-- LISTED ENTRIES --
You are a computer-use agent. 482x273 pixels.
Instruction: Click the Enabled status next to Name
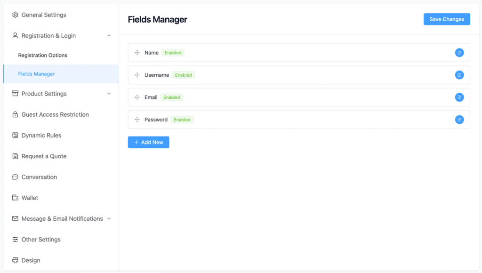tap(173, 52)
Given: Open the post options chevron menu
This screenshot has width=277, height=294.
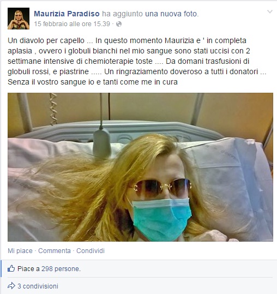Looking at the screenshot, I should coord(270,11).
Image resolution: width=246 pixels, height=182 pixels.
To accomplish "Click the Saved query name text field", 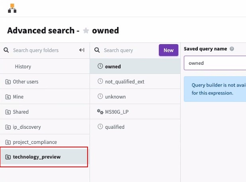I will coord(215,63).
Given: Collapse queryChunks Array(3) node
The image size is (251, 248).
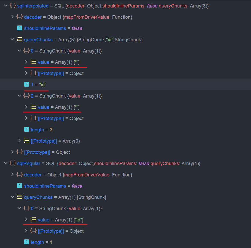Looking at the screenshot, I should pyautogui.click(x=12, y=39).
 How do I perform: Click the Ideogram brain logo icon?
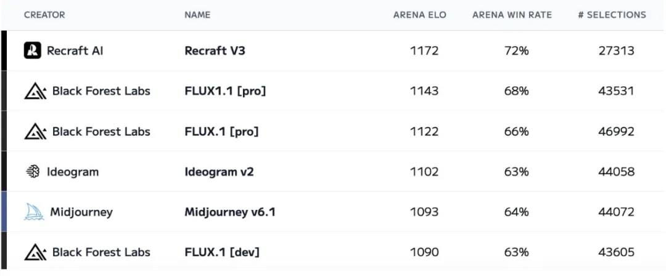point(33,171)
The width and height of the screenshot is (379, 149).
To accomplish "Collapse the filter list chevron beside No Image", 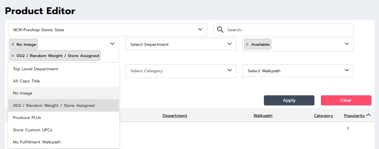I will (112, 44).
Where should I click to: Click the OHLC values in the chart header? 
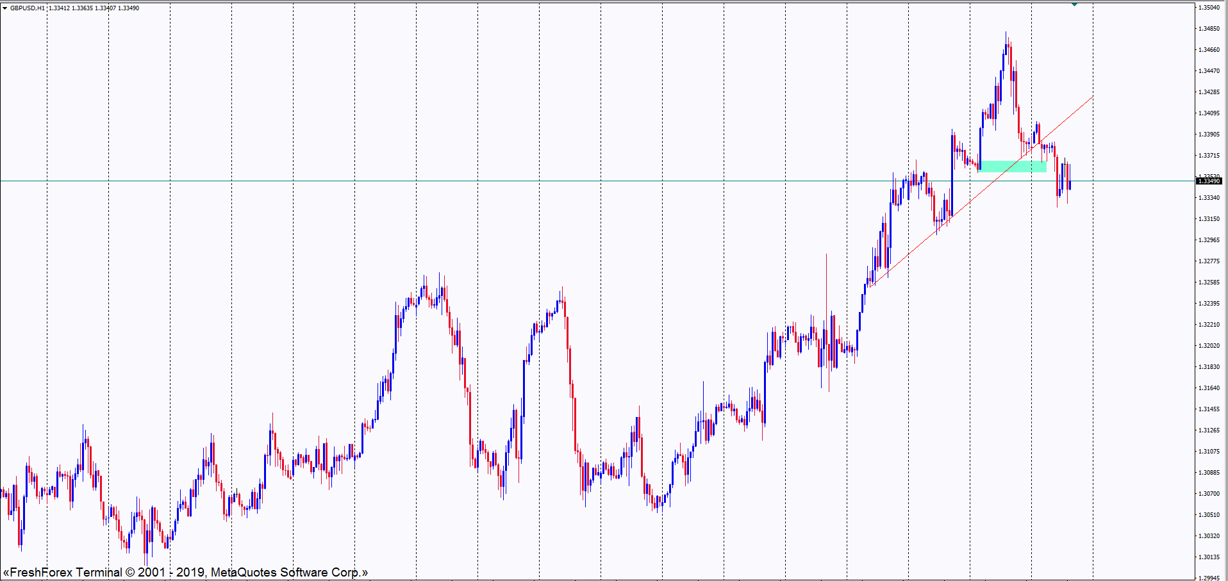(94, 8)
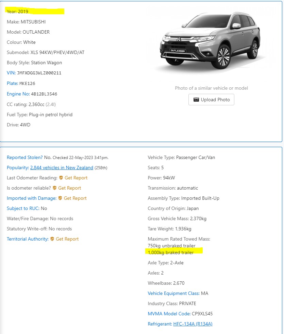Open the Reported Stolen link
This screenshot has width=284, height=334.
point(25,157)
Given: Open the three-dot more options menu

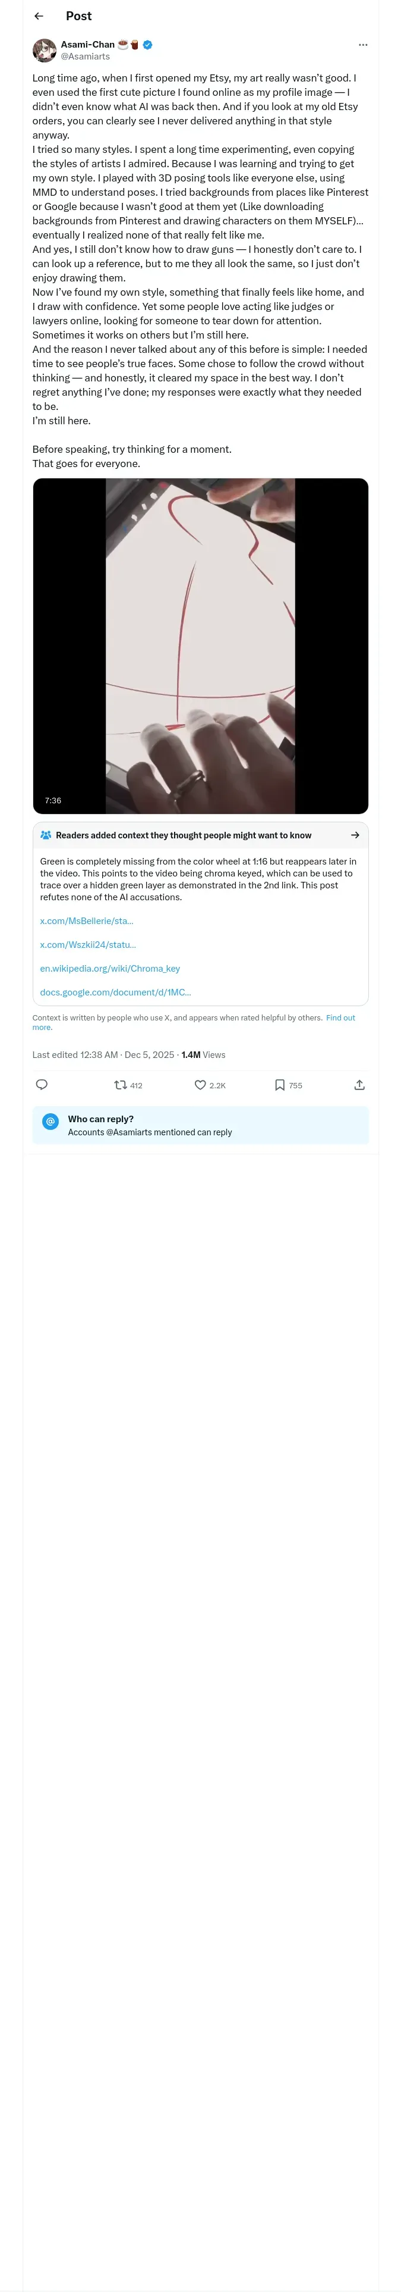Looking at the screenshot, I should pos(363,44).
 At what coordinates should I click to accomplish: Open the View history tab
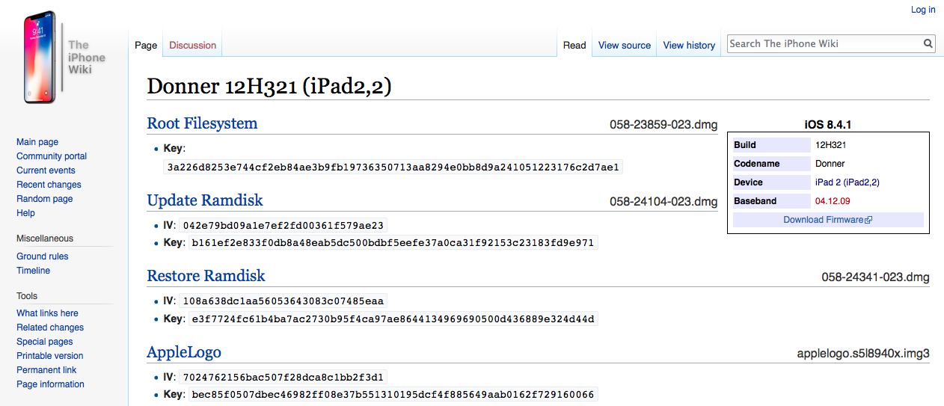click(689, 45)
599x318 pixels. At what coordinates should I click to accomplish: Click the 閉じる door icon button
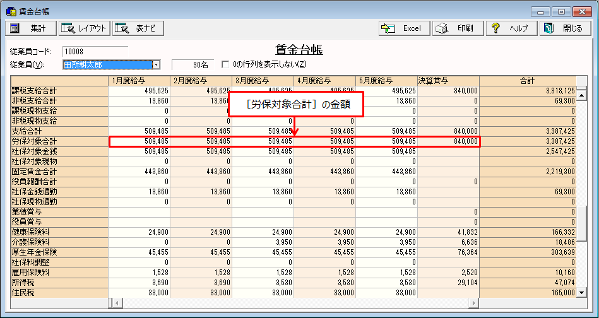coord(549,28)
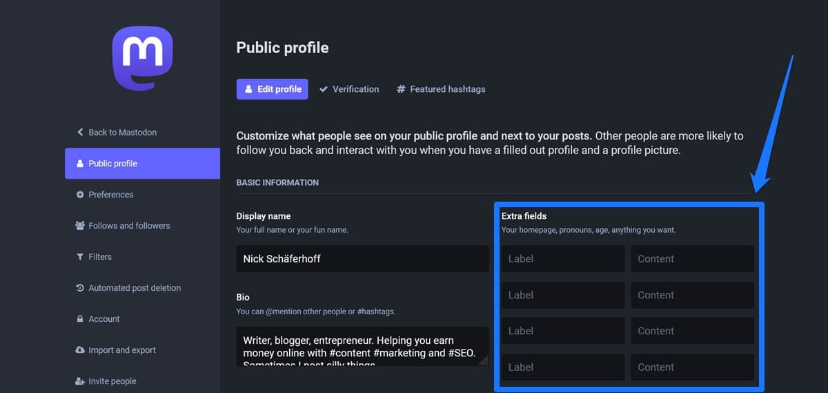Click the Back to Mastodon arrow icon
Viewport: 828px width, 393px height.
(x=80, y=132)
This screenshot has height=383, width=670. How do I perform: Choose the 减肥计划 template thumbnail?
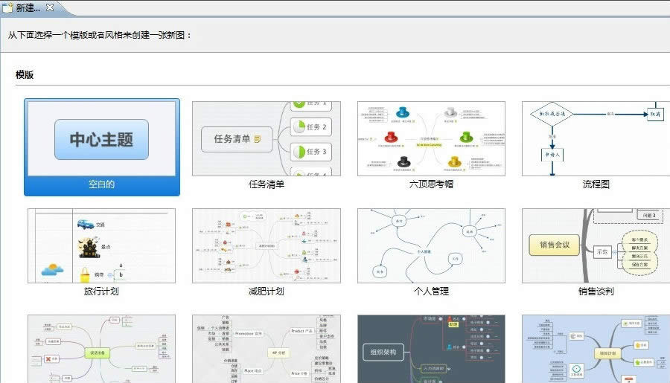pyautogui.click(x=267, y=245)

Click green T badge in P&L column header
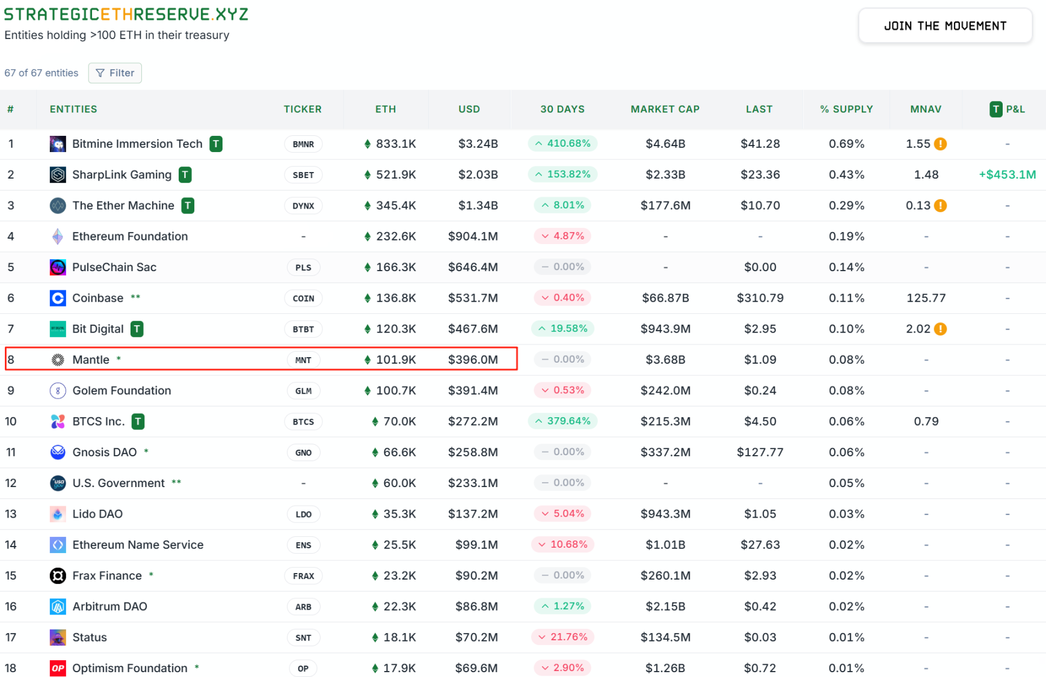[996, 109]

-- TASK STATEMENT --
Drop the pictures, then reproduce exactly the lines from the one with "Where should I" through the final line of the listing.

-- ANSWER FOR THE TASK --
Where should I click to: Click the OHLC values in the chart header? 
(94, 8)
Open the Reported Stolen link
This screenshot has width=284, height=334.
point(25,157)
Given: Open the three-dot more options menu

Looking at the screenshot, I should pos(363,44).
 At what coordinates should I click to accomplish: Open the View history tab
click(689, 45)
599x318 pixels. At what coordinates should I click to accomplish: Click the 閉じる door icon button
coord(549,28)
Click the Back to Mastodon arrow icon
Viewport: 828px width, 393px height.
(x=80, y=132)
This screenshot has height=383, width=670. How do I perform: Choose the 减肥计划 template thumbnail?
pyautogui.click(x=267, y=245)

Click green T badge in P&L column header
[996, 109]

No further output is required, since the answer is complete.